Joby’s second pre-production prototype of its eVTOL aircraft was just awarded the Special Airworthiness Certification by the FAA and given airworthiness approval from the USAF. (Photo: Joby)
FAA Special Airworthiness Certification and U.S. Air Force Airworthiness Approval were both awarded to Joby Aviation for the company’s second pre-production prototype aircraft. The company achieved an initial (stage 2) signed G-1 in 2019 and went on to become the first eVTOL company to sign a G-1 (stage 4) certification basis with the FAA in 2020. After receiving these latest approvals for its second pre-production prototype, Joby will be able to ramp up flight testing in 2022 and continue working towards a commercial operations launch date in 2024.
Joby’s all-electric aircraft currently has a maximum range of 150 miles and can operate at a top speed of 200 mph. It has a four-passenger capacity in addition to a pilot. Later this month, the second pre-production aircraft will begin flying as part of the company’s contract with the US Air Force’s Agility Prime initiative. Over 1,000 test flights have already been completed in the last decade, and that number is expected to increase dramatically to achieve Joby’s goal of commencing passenger service in 2024.
Commercial operations of Joby’s eVTOL aircraft could begin in 2024.
Some of the company’s priorities with its eVTOL aircraft are sustainability, speed, and a low operating volume to minimize disturbance to communities. Joby shared a video demonstrating the low noise profile of its aircraft during flyover along with the statement, “We aim for our aircraft to blend into the background environment of communities in which we operate, enabling aerial ridesharing without any compromises.”
Joby’s aircraft achieved another milestone last year as the first to test with NASA’s Advanced Air Mobility (AAM) National Campaign. The first set of National Campaign tests are planned to occur in 2022 and will involve additional flight scenarios and vehicle partners. However, Joby’s flight tests with NASA occurred in September and focused primarily on collecting vehicle performance and acoustic data. The findings could be used by NASA to determine any gaps in current regulations.

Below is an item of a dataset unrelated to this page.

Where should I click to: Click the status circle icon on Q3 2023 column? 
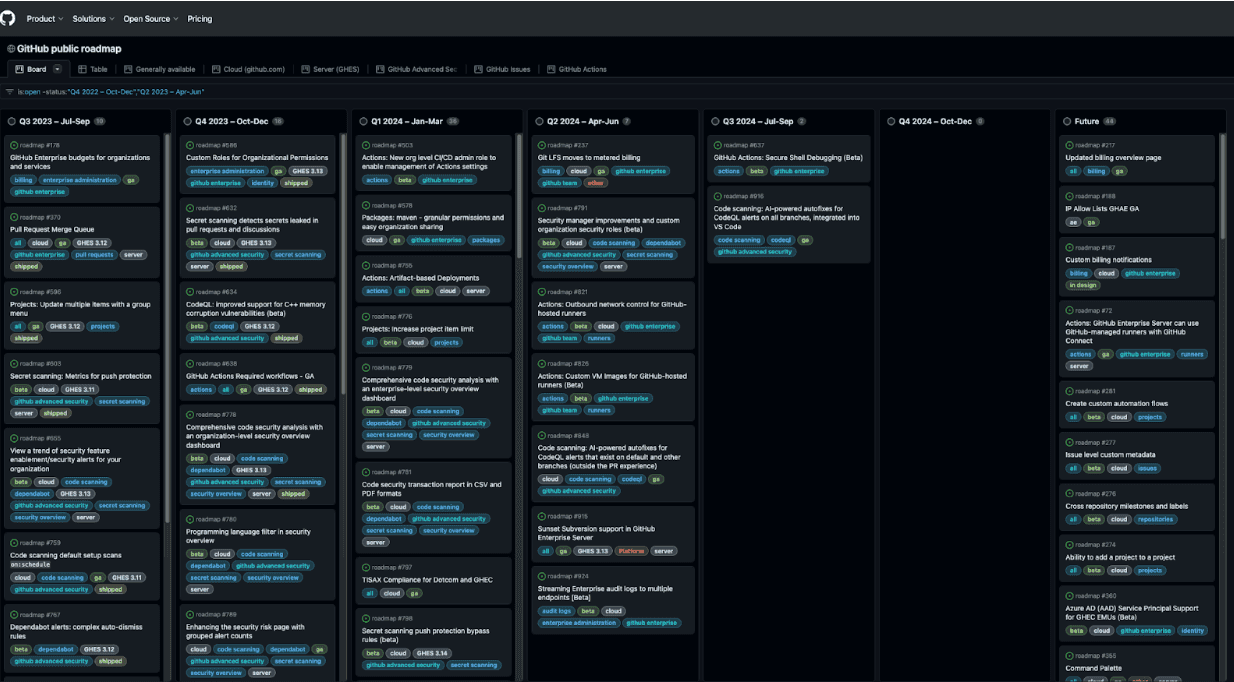click(10, 119)
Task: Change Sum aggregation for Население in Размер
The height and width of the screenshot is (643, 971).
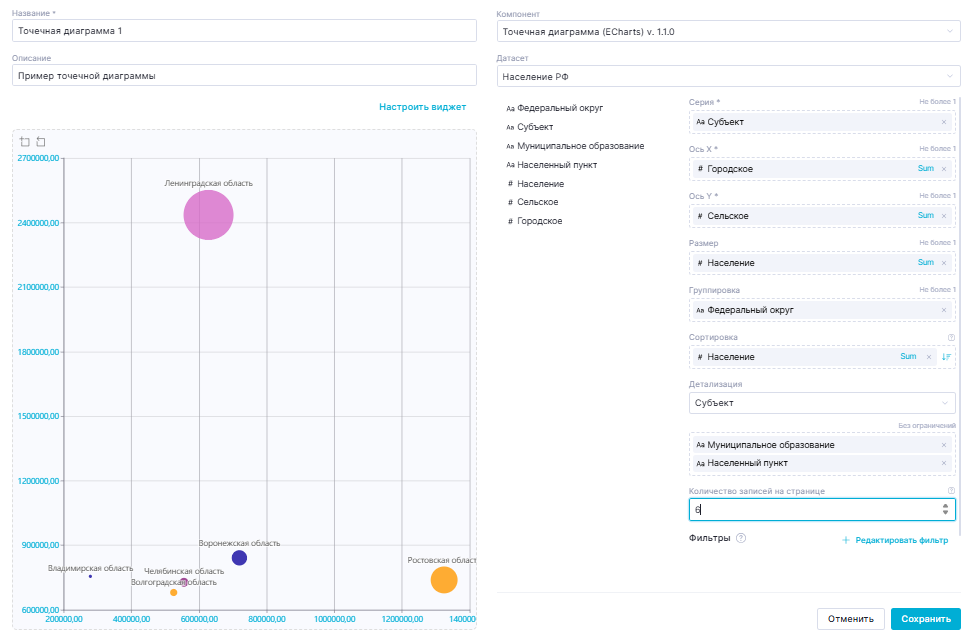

Joby’s aircraft was designed with speed optimization and a low noise profile in mind. (Photo: Joby)
Founder and CEO JoeBen Bevirt said in the press release, “Our 2021 flight test program delivered a wealth of information and experience to support our program. With two aircraft flying at the same time, we’ll be able to increase the speed of our learnings as planned, while continuing to fulfill the requirements of our Agility Prime contract.”